In Europe, the Hands-On Universe project is led by Dr. Ferlet and Dr A.-L. Melchior. EU-HOU has been funded through the European Community (EC) program MINERVA (SOCRATES) for a two-year period (2004–2006), and through the European Community (EC) program COMENIUS (LifeLong Learning Program) for two two-year periods (2008–2010, 2010–2012). EU-HOU has extended to 15 EC countries, with national websites. The Pierre and Marie Curie University in Paris is the educational center for the EU-HOU project. The EU-HOU project has developed numerous free pedagogical resources that are available on the project's website. They include: (1) the multilingual SalsaJ software, which enables secondary school pupils to handle astronomical data and analyse them. An exercise series based on this software has been developed. Associated data can be downloaded directly from the software. (2) The EUHOUMW Small Radiotelescope Network developed in the framework of the Comenius project "Connecting classrooms to the Milky Way" enables secondary school pupils to access the instruments installed in five different European countries (France, Poland, Portugal, Romania, Spain). Children can observe the hydrogen from the Milky Way with these 3-metres radiotelescopes. Every operation can be performed from the Web interface, available in 17 different languages, which enables the learners to reconstruct the rotation curve of the Milky Way as well as its spiral arms. Pedagogical resources (teacher's manual, simulator of observation, archives, kinesthetic activities) have been tested in teacher's training, secondary school level, and also at the undergraduate level.
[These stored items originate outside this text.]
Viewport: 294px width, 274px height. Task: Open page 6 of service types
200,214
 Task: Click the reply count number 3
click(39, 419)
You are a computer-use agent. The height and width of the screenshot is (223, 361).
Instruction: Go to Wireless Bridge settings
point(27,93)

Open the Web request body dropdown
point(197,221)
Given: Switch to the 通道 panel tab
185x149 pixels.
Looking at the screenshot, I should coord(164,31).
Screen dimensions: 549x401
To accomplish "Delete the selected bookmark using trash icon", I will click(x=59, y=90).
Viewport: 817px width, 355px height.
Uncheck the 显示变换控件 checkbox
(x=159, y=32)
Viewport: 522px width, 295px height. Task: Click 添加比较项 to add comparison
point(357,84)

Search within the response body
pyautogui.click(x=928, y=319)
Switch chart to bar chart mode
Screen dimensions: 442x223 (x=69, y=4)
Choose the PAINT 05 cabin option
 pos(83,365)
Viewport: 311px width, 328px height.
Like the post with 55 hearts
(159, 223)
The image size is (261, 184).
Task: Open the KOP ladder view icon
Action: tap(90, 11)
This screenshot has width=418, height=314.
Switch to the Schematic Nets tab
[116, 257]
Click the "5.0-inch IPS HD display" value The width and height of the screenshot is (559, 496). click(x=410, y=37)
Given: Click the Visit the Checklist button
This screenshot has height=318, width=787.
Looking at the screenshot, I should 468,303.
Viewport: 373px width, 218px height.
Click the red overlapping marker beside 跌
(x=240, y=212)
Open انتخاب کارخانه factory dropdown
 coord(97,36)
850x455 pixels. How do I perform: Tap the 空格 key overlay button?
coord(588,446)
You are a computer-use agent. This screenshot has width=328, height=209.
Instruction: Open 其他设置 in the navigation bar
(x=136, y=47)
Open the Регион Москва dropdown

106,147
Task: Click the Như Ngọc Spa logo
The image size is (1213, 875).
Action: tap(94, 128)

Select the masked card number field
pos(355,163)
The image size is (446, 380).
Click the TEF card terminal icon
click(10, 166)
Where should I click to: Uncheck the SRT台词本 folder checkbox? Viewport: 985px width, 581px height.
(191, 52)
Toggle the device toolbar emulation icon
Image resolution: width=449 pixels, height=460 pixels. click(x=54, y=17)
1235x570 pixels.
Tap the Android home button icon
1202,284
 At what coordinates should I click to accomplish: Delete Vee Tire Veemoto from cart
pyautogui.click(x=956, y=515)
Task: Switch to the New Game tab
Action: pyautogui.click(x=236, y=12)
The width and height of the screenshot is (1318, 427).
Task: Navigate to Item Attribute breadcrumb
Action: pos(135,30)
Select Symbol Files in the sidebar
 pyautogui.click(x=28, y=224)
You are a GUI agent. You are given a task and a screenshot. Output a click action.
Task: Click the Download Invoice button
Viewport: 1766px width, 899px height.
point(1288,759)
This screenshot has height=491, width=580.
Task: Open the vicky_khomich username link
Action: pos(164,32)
In North America, the US HOU project is led by the United States with support from the National Science Foundation, the Department of Defense, and the Department of Energy. In the US, HOU has developed and pilot-tested an educational program that enables high school students to request their own observations from professional observatories. Students download telescope images to their classroom computers and use the powerful HOU image processing software to visualize and analyze their data. The High school curriculum developed by HOU integrates many of the science and math topics and skills outlined in national standards into open-ended astronomical investigations. HOU has also developed activities and tools for middle school students and products for informal science education centers. The Lawrence Hall of Science at The University of California, Berkeley, is the educational center for the HOU project.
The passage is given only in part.